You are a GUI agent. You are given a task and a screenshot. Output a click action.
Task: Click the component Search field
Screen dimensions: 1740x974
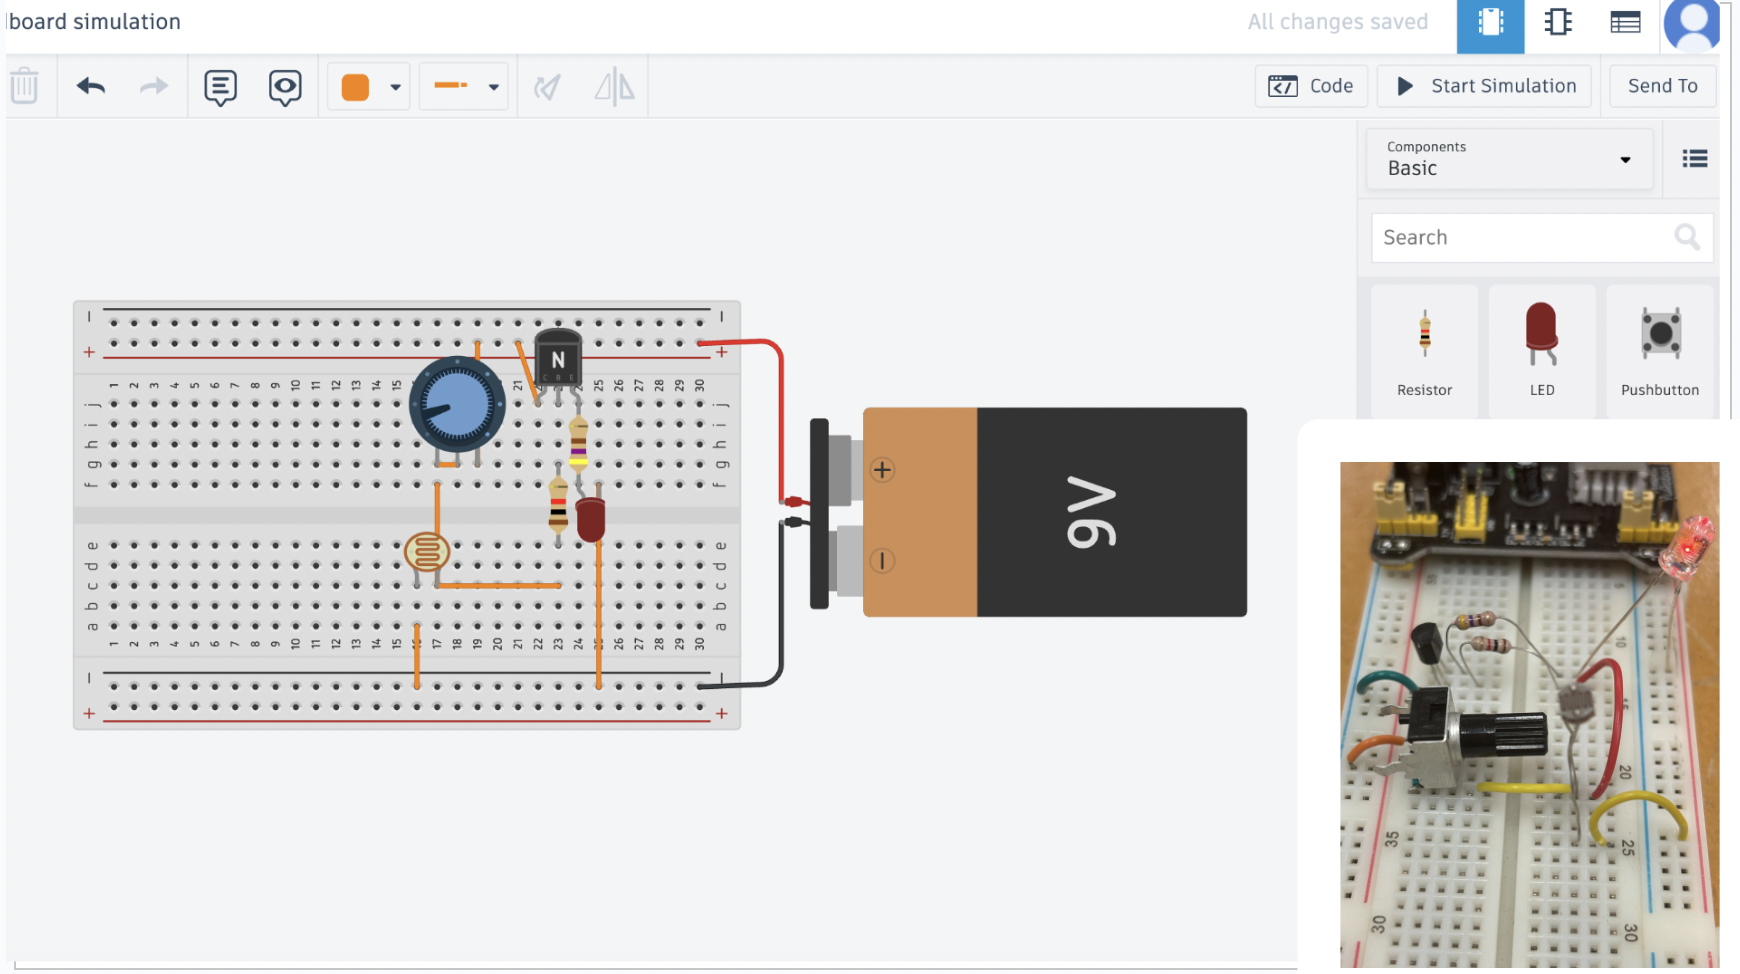pos(1520,237)
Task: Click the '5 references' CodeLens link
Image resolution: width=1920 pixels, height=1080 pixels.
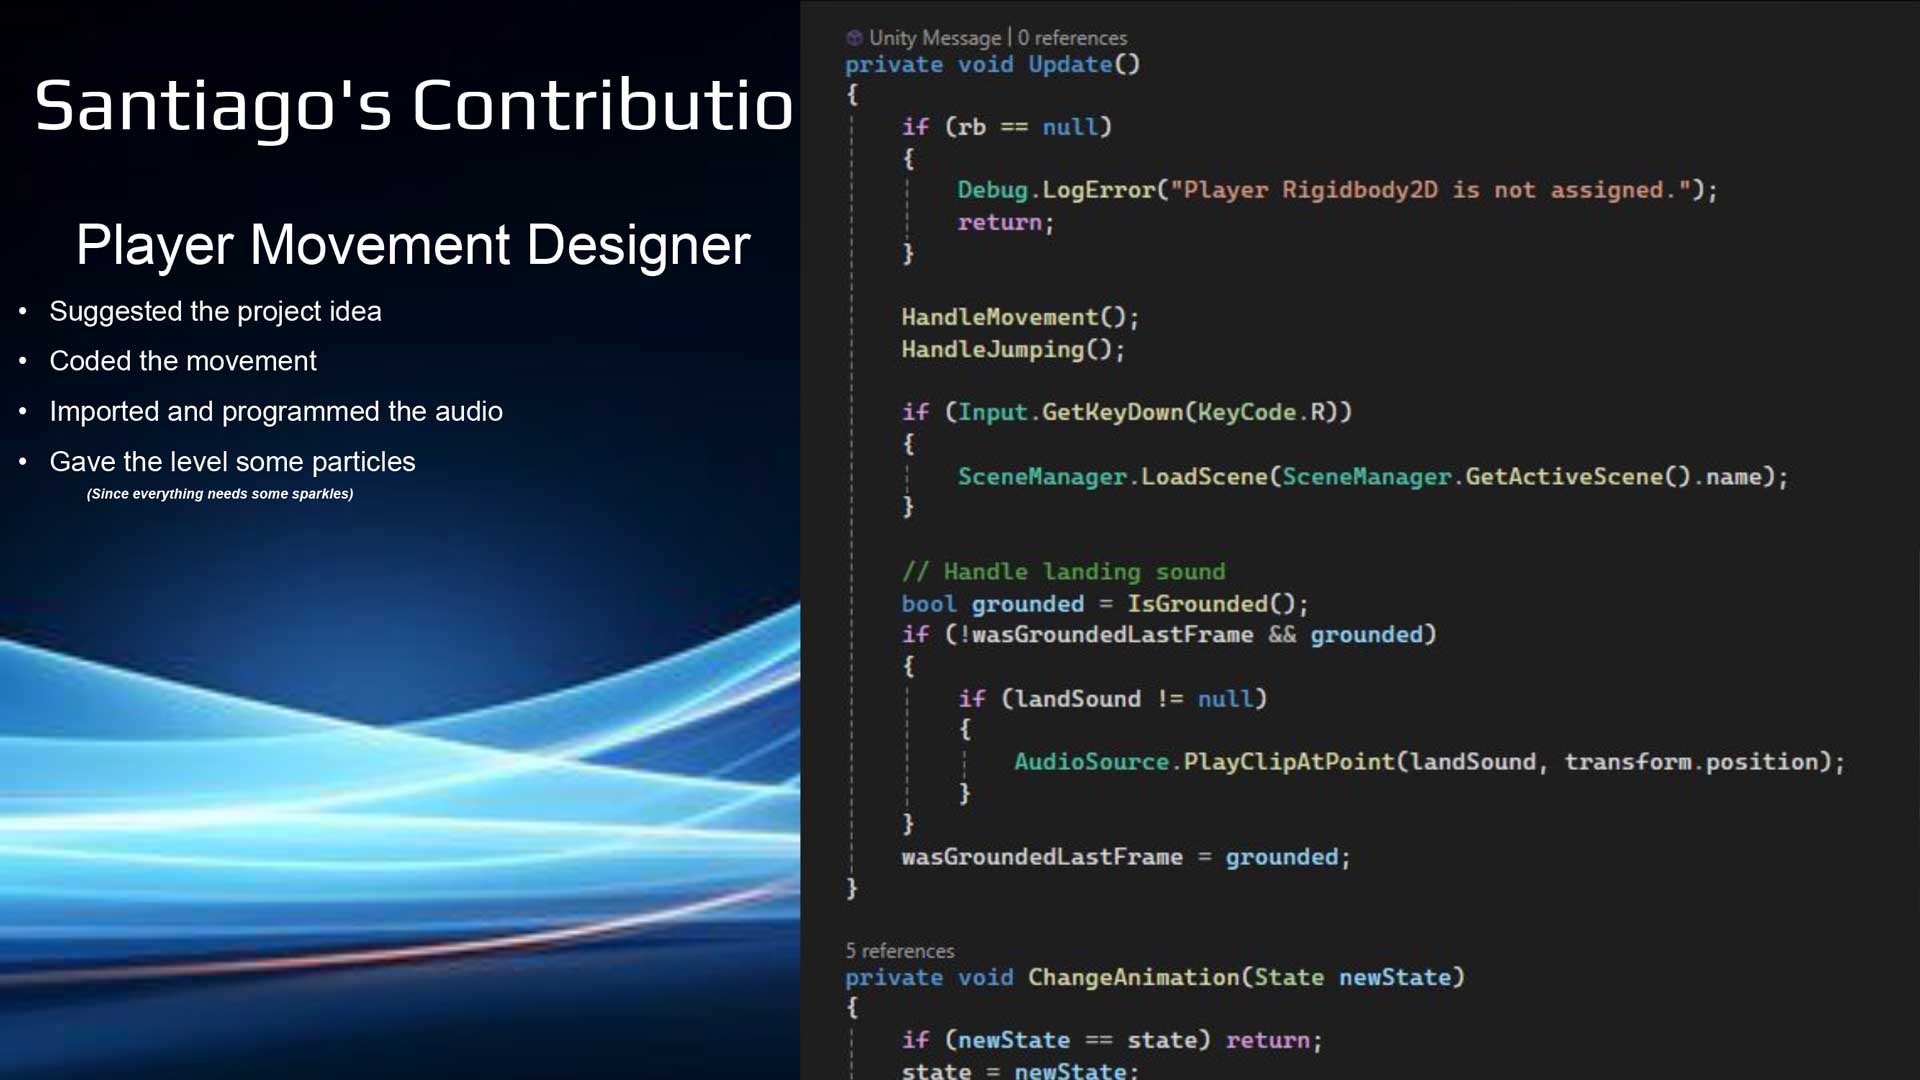Action: click(899, 951)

^^^^^^^^^^^^^^^^

Restate each entry word for word; omit the pictures.

Task result ::
You are a GUI agent. You are given a task and a screenshot. Output a click action.
Task: Click the component Search field
Screen dimensions: 1740x974
pos(1520,237)
Task: Click the '5 references' CodeLens link
Image resolution: width=1920 pixels, height=1080 pixels.
Action: click(899, 951)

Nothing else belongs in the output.